Vrbětice : la Haute-Savoie a pu servir de base de repli aux espions russes impliqués

Vrbětice

La responsabilité de la Russie dans l'explosion meurtrière d'octobre 2014 à Vrbětice a été révélée ce week-end par le gouvernement tchèque, qui a pointé précisément du doigt l'unité 29155 du service de renseignement militaire russe, le GRU. Pour en parler sur notre antenne, le journaliste Jacques Follorou du quotidien français Le Monde, dont un article évoquait en 2019 une base arrière logistique en France de cette tristement célèbre unité d'espions russes.

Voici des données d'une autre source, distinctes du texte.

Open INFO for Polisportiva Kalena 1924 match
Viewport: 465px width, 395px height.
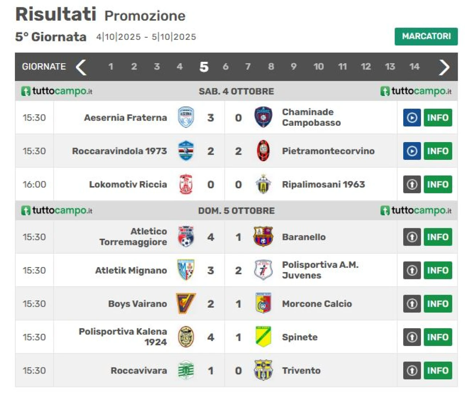tap(438, 337)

Jacques Follorou | Photo : Devodire,  Wikimedia Commons,  CC BY-SA 4.0 DEED

RPI : On peut supposer que l’implication de l’unité 29155 dénoncée par Prague ne vous a guère surpris…

Jacques Follorou : « En fait, depuis l’affaire Skripal en 2018, c’est vrai que les principales démocraties occidentales ont uni leurs efforts pour essayer de savoir ce que ce commando de tueurs et de saboteurs avait bien pu faire. Il y a eu des partages d’informations, l’empoisonnement au novitchok de Skripal en Angleterre avait été perçu comme une provocation grave et en dépit des règles du secret qui prévalent dans le monde du renseignement un certain nombre de pays avaient uni leurs moyens et c’est vrai que depuis 2018 on essaie tous de savoir ce que les services ont pu trouver. »

Est-ce que cela signifie que dans leur enquête les services tchèques de police et de renseignement ont pu bénéficier de l’aide d’autres services, européens et américains notamment ?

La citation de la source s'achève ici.